[Start of Attachment]

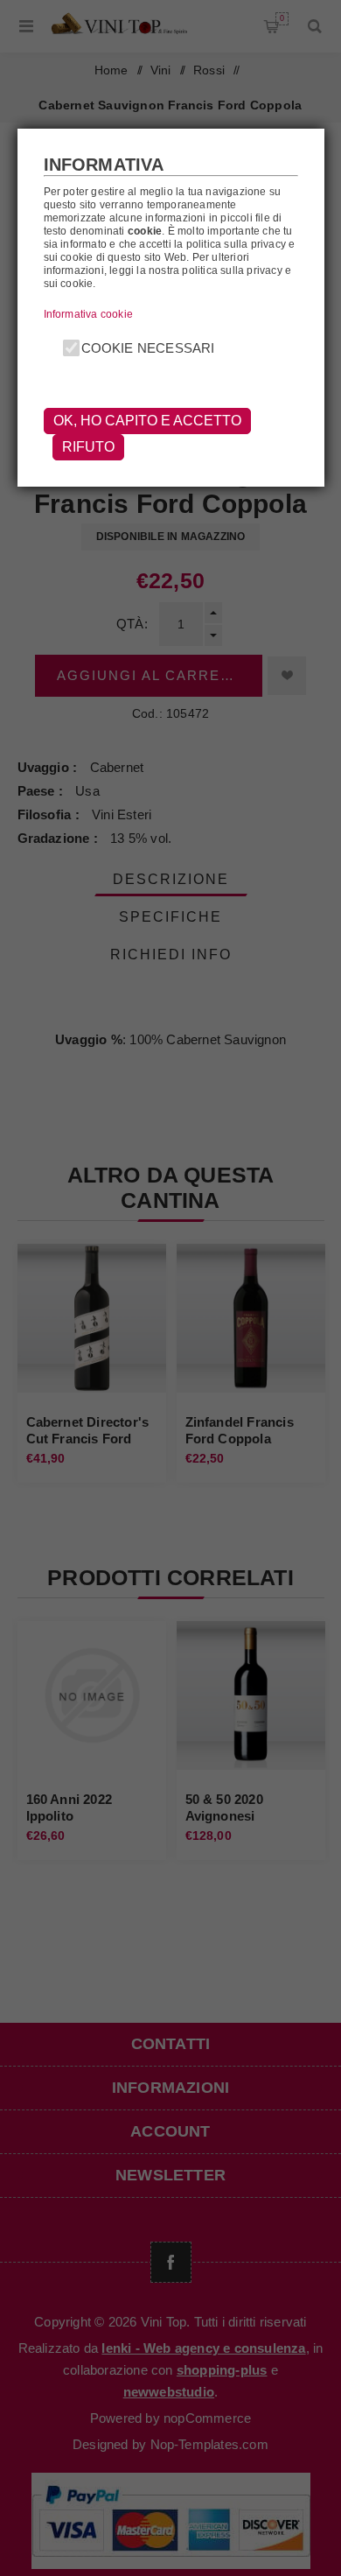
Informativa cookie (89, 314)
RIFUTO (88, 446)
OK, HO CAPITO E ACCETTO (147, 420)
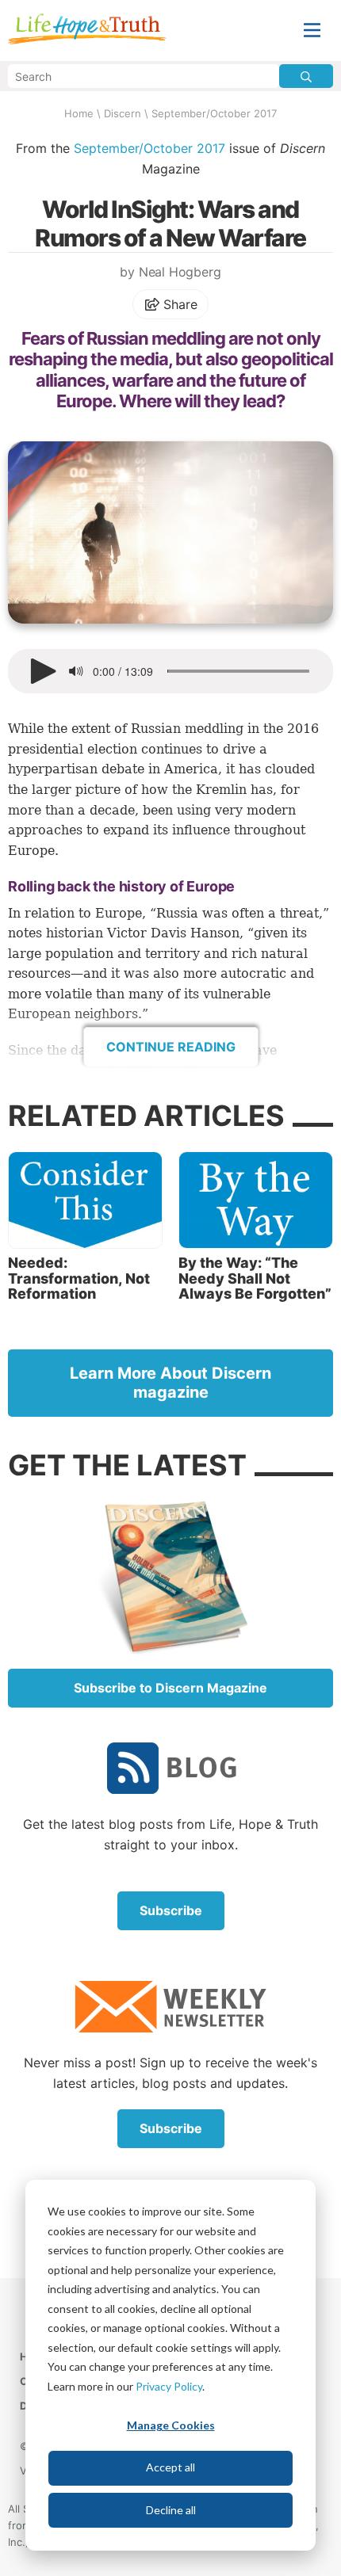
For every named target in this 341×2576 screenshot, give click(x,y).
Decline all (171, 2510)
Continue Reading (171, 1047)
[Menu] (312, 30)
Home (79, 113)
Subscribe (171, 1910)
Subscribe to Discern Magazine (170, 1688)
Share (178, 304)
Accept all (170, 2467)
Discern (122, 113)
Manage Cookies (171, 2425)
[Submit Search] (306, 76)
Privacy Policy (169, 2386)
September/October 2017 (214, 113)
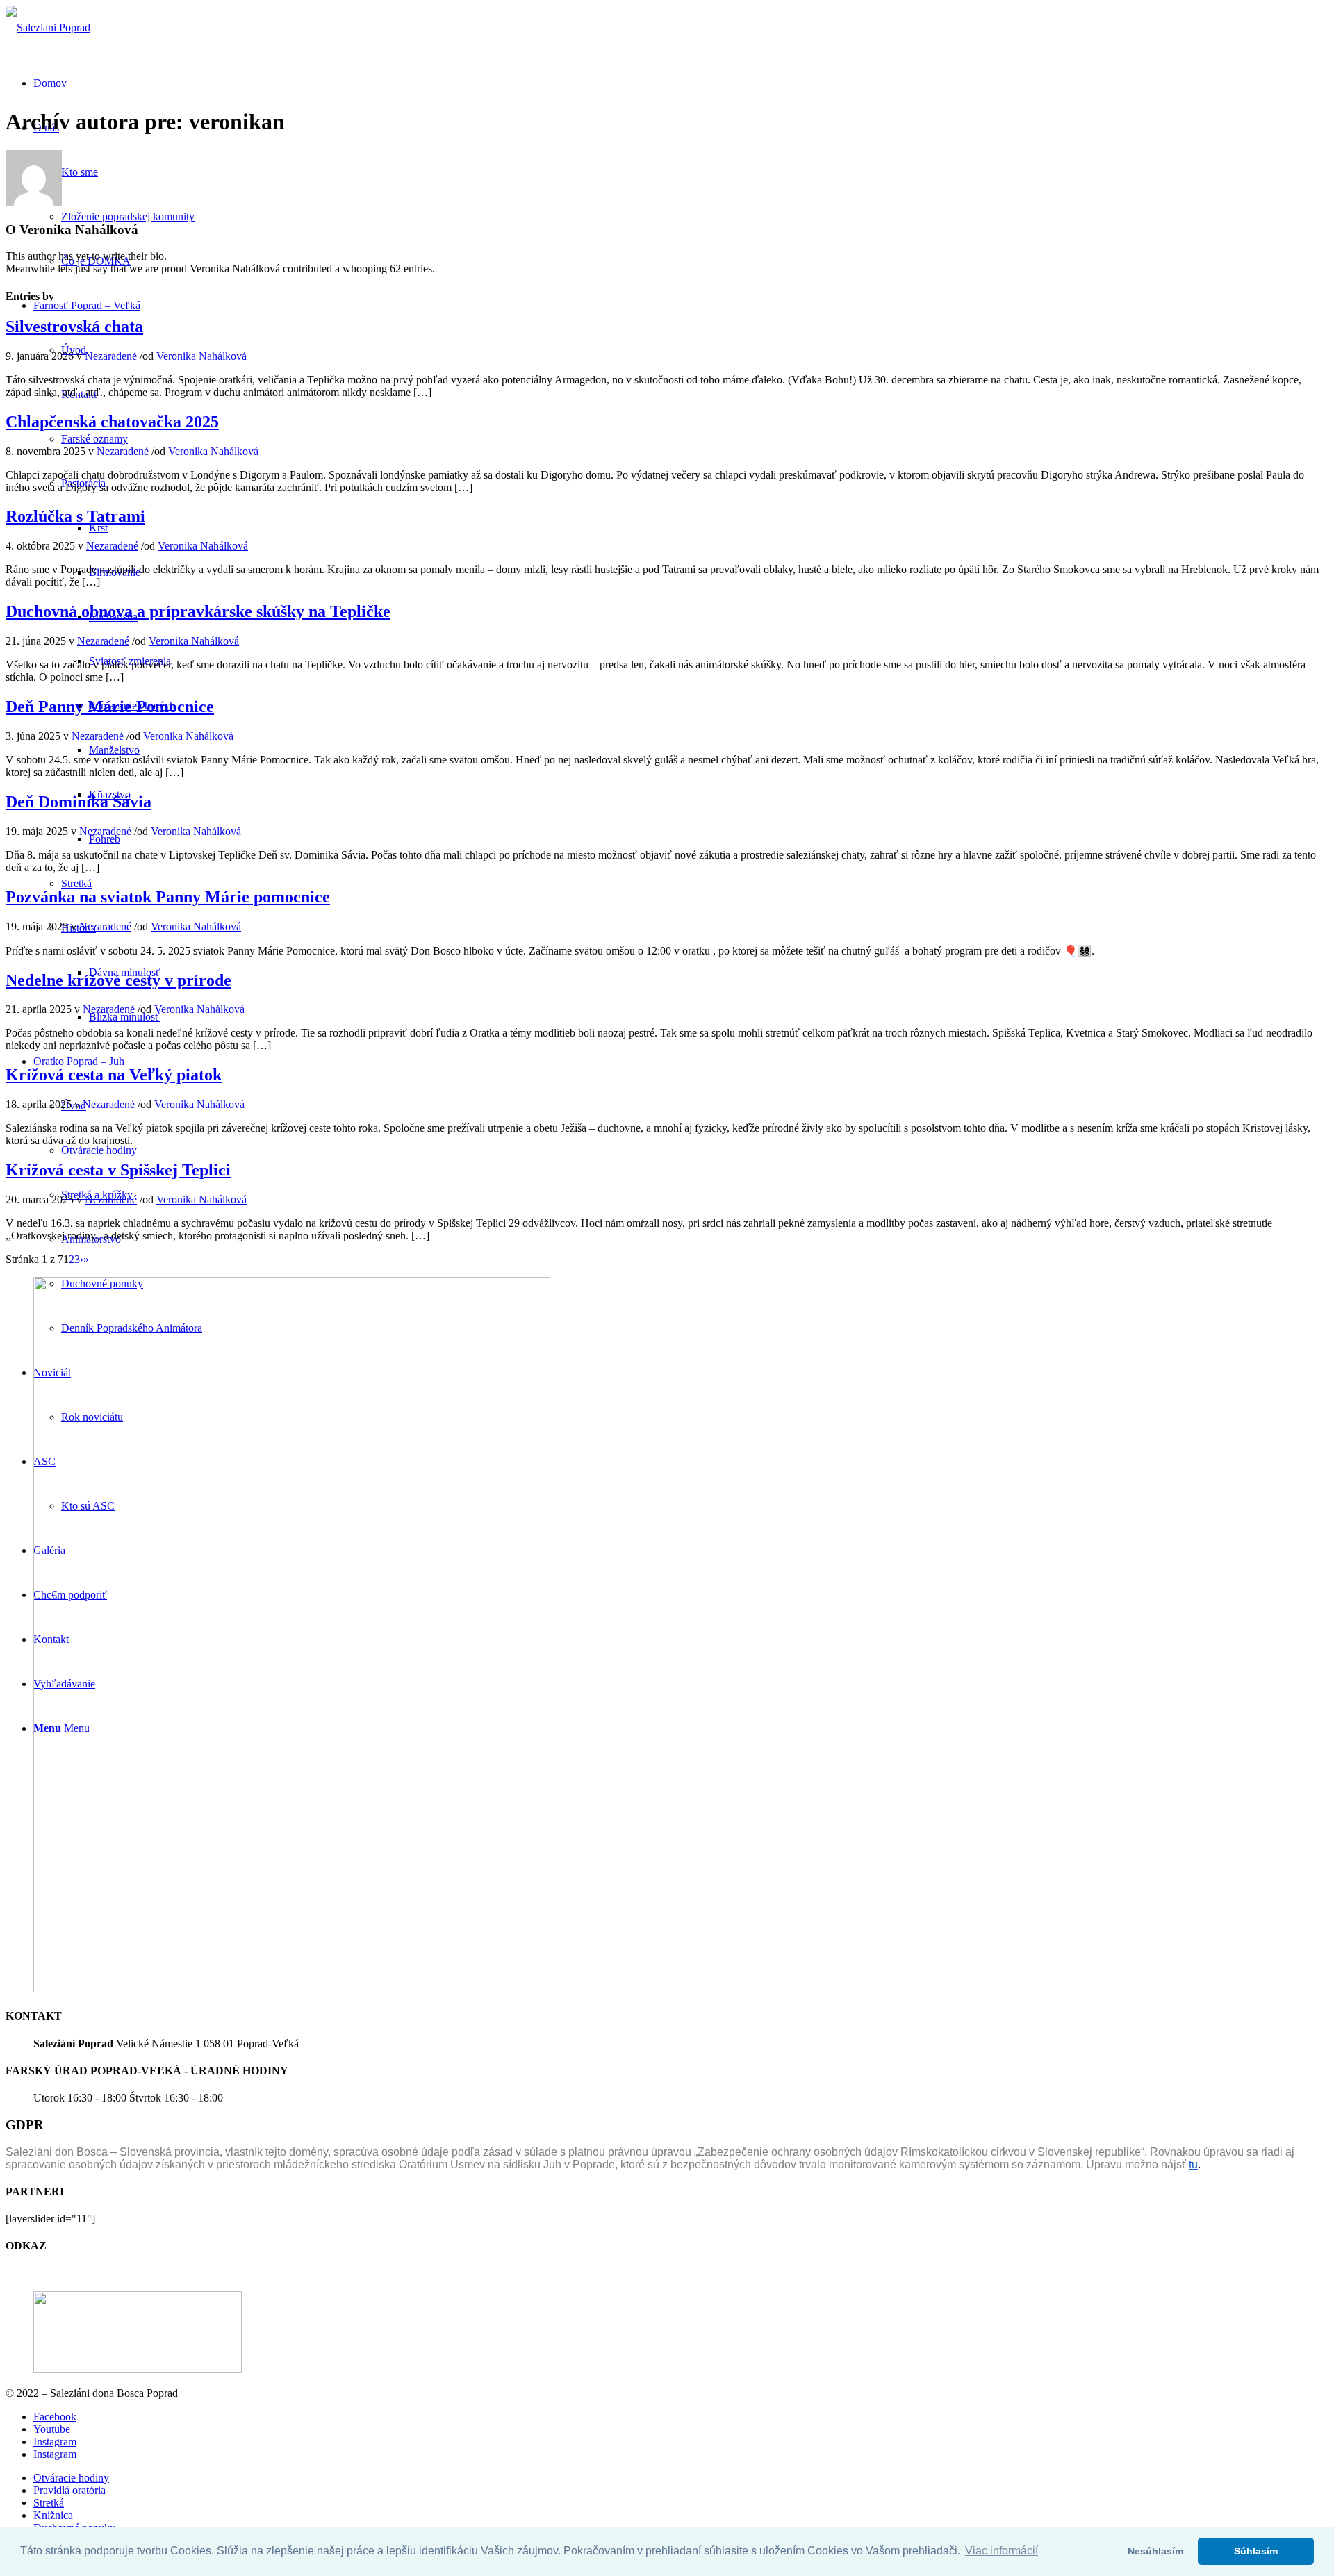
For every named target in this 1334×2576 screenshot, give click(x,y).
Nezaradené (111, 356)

[End of Attachment]

**WHAT THE TASK REQUIRES**
Return the records above exactly as written. Do not include their images.

**WRITTEN ANSWER**
Informativa cookie (89, 314)
RIFUTO (88, 446)
OK, HO CAPITO E ACCETTO (147, 420)
For every named target in this 341×2576 screenshot, give click(x,y).
Decline all (171, 2510)
Continue Reading (171, 1047)
[Menu] (312, 30)
Home (79, 113)
Subscribe (171, 1910)
Subscribe to Discern Magazine (170, 1688)
Share (178, 304)
Accept all (170, 2467)
Discern (122, 113)
Manage Cookies (171, 2425)
[Submit Search] (306, 76)
Privacy Policy (169, 2386)
September/October 2017 (214, 113)
For every named target in this 1334×2576 screenshot, give click(x,y).
Nezaradené (111, 356)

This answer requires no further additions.